Non-euclidean game engine


You are of course porting this to the Pokitto as we speak?


I’ve seen this trick done many times before

In the Tardis mod for Garry’s Mod:

And in Antichamber:

And obviously before that in Portal.

Nice to have some MIT-licenced code for it though.

Especially given that the code is pretty good quality.
I’m a bit unhappy about some of the naming contentions,
but it’s using references, const, const-correctness, nullptr, std::, override, smart pointers…
All the good stuff it should be doing.

Theoretically this kind of thing has been possible from as far back as Doom.
There’s a technique that can achieve the same effect using Doom’s sector-based render engine.
Said technique is cheaper to implement, and thus would probably work on Pokitto.

(I was once working with a friend on an engine like that intended for a certain monochrome console, but neither of us is particularly brilliant at maths so we got stuck on figuring out the projections and put the project on semi-permenant hiatus.)

I greatly sympathise with the “Why do I keep writing engines?” question. I have several similar problems.

I know this engine, it’s awesome, think I must have talked about it in some other thread here.

--- Source data ---
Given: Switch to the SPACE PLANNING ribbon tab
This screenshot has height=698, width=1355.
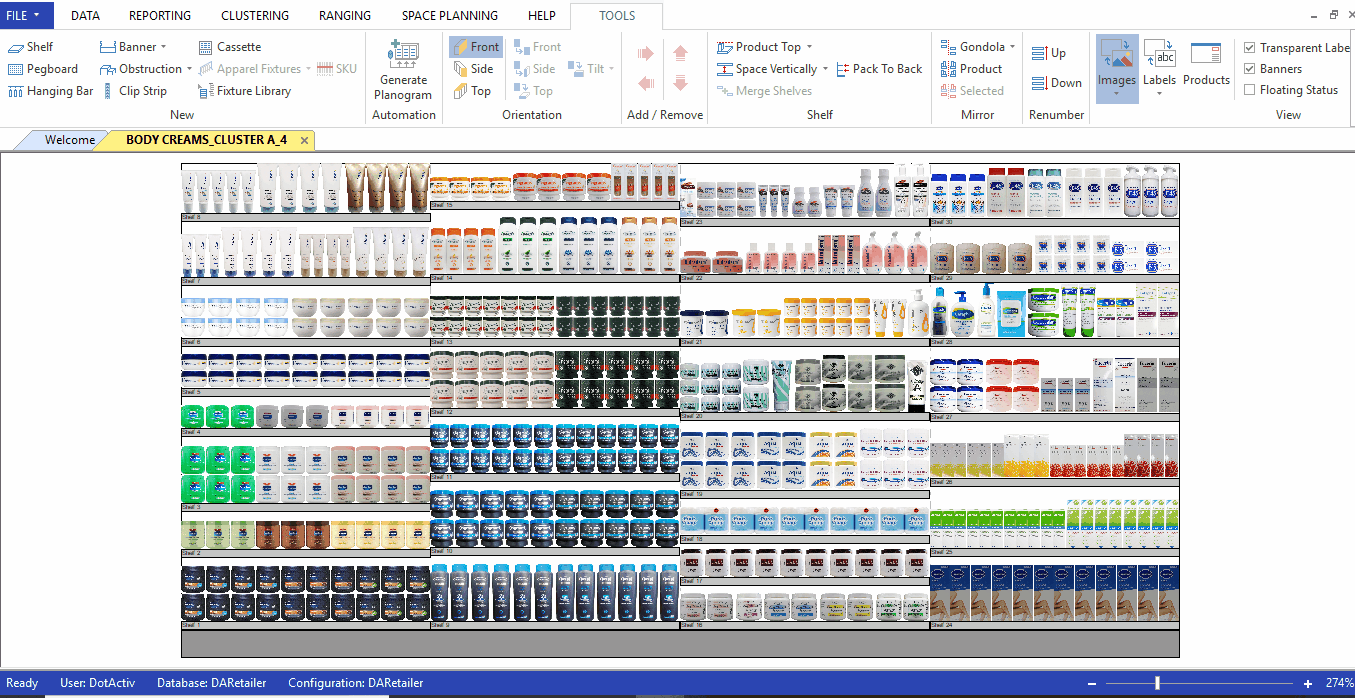Looking at the screenshot, I should [449, 16].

--- To do ---
1. In the non-euclidean engine thread, repeat the text between "Nice to have" and "work on Pokitto.", inclusive.
2. According to the non-euclidean engine thread, which game's render engine supports a cheaper technique for the same effect?
The material isn't needed for what comes next.

--- Solutions by task ---
1.
Nice to have some MIT-licenced code for it though.

Especially given that the code is pretty good quality.
I’m a bit unhappy about some of the naming contentions,
but it’s using references, const, const-correctness, nullptr, std::, override, smart pointers…
All the good stuff it should be doing.

Theoretically this kind of thing has been possible from as far back as Doom.
There’s a technique that can achieve the same effect using Doom’s sector-based render engine.
Said technique is cheaper to implement, and thus would probably work on Pokitto.

2. Doom's sector-based render engine.